TODO hacía pensar que Loïe Fuller, oriunda de Illinois, en el oeste de Estados Unidos, iba a convertirse en un icono de la Belle Époque y mucho menos en bailarina del teatro de la Ópera de París.

Lo que en su país se consideraba una atolondrada y extraña forma de bailar - centrada en los efectos especiales y la iluminación artística- , alcanzó en París el reconocimiento de público y crítica. A pesar de sufrir dolores de espalda por el sacrificio físico al que le obligaba su estilo, y de tener los ojos dañados por las luces del teatro, Fuller no dejó de perfeccionar su danza hasta convertirse en un icono del cabaret parisino y en una verdadera inspiración para artistas como Rodin, Toulouse-Lautrec o los hermanos Lumière.
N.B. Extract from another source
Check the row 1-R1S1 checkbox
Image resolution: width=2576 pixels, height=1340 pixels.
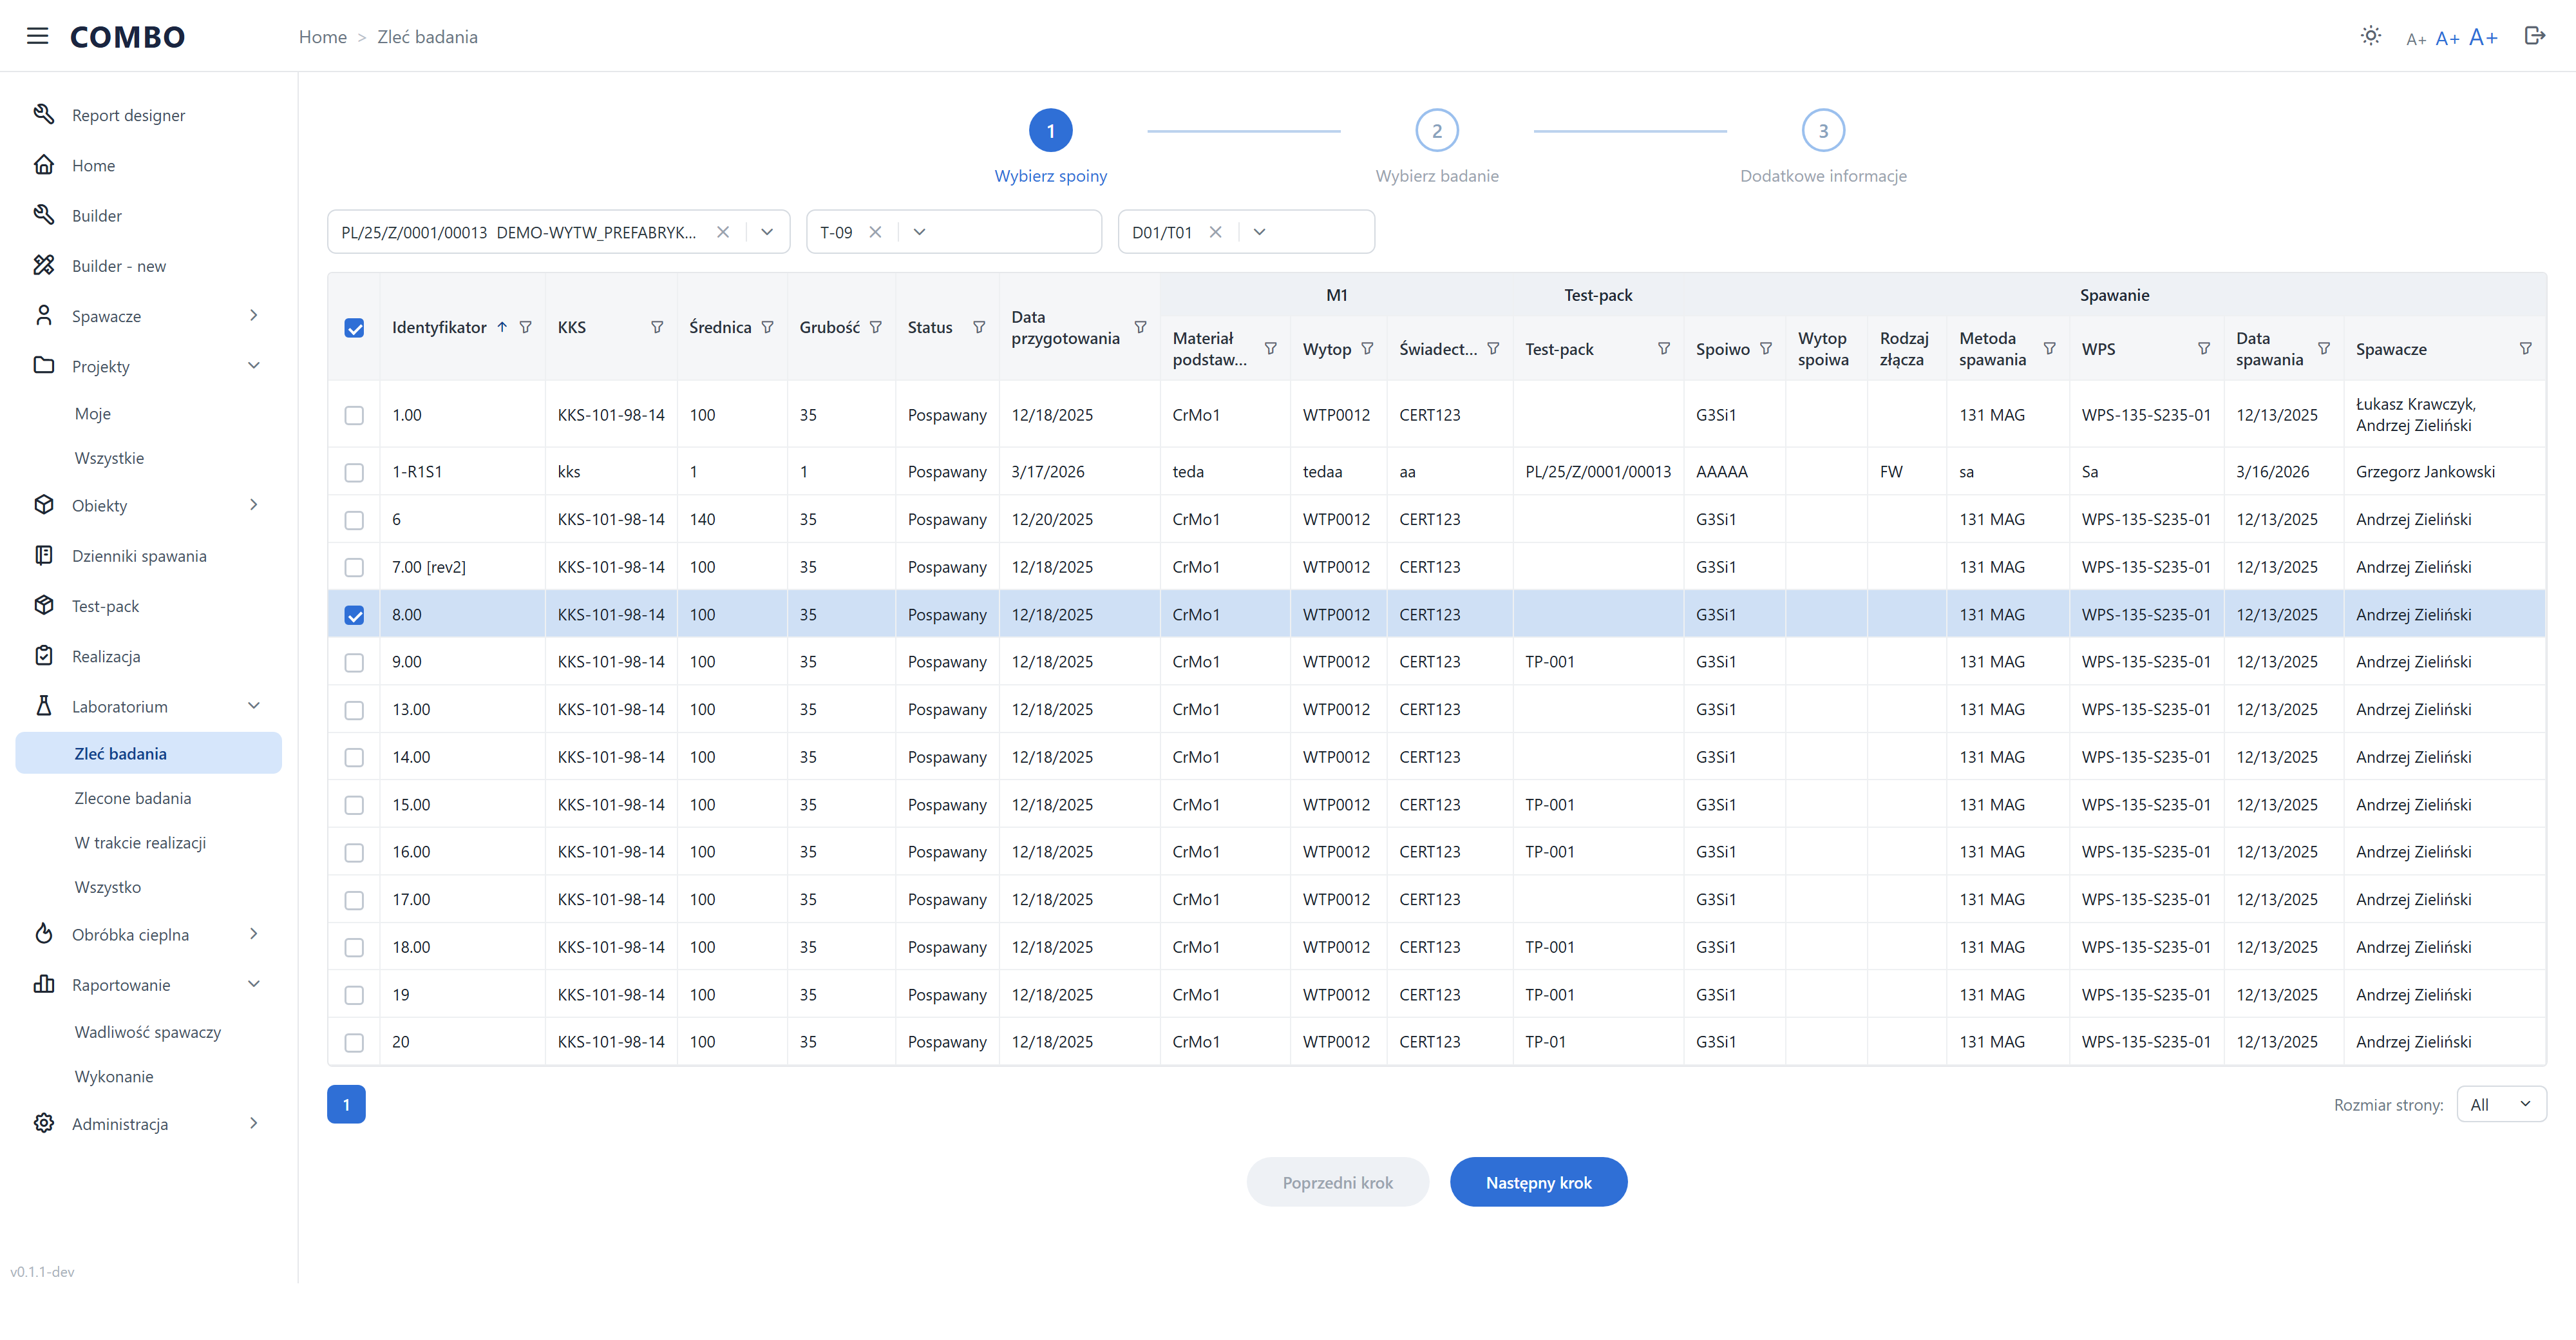[x=354, y=472]
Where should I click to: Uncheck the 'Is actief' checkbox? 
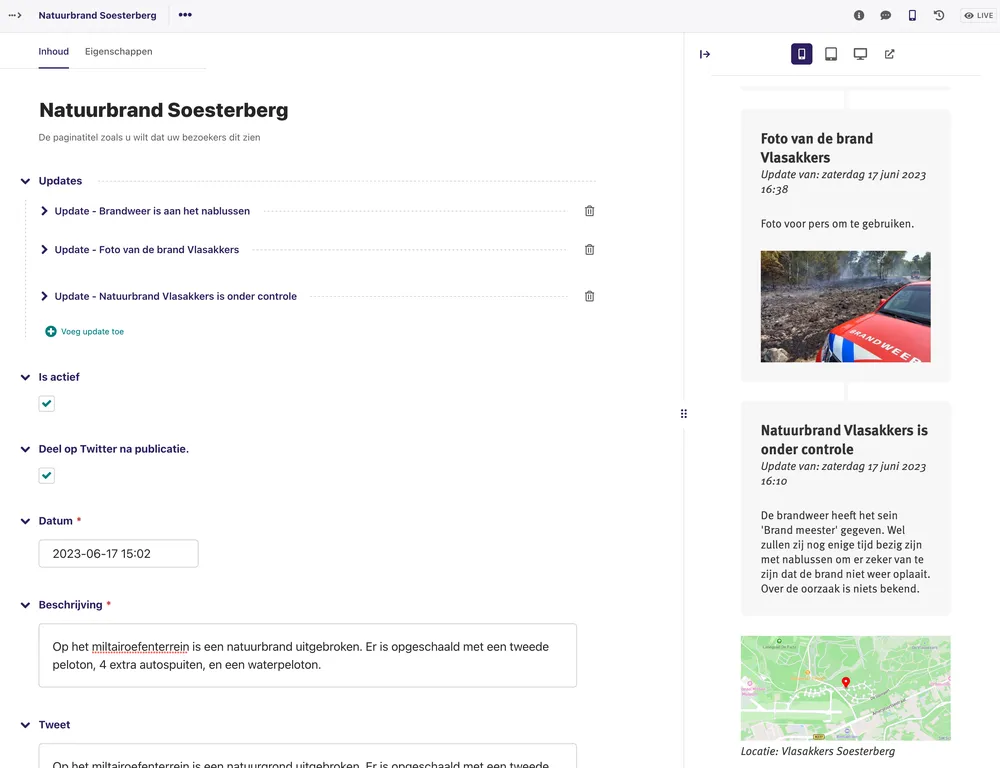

Oculta bajo metros de ligeros tejidos de gasa, con los brazos extendidos como largas varillas de madera, a merced de sus movimientos y de las luces, Loïe Fuller se transformaba en una flor, una mariposa, una serpiente o un fuego ardiente, y maravillaba cada noche un poco más. La chica torpe y sin encanto de sus inicios encontró su lugar en el mundo hasta convertirse, por méritos propios y con gran esfuerzo, en La Bailarina.

Adelantada a su tiempo gracias a su talento y fantasía, Fuller fue, además de bailarina, coreógrafa, inventora, científica, cineasta, empresaria y comisaria de arte, pero su encuentro con Isadora Duncan, una joven prodigio ávida de gloria y fama, precipitó la caída de este icono de principios del siglo XX.

Seleccionada para el Festival de Cannes 2016, la ópera prima de la cineasta Stéphanie Di Giusto presenta una excelente realización y un meticuloso trabajo de documentación, y añade a las referencias a la trayectoria profesional de Loïe Fuller sutiles evocaciones a la reconocida homosexualidad de la bailarina,

A través de sus relaciones tanto con personas próximas a ella como con su principal rival, la exquisita Isadora Duncan, está considerada por muchos como la creadora de la danza moderna.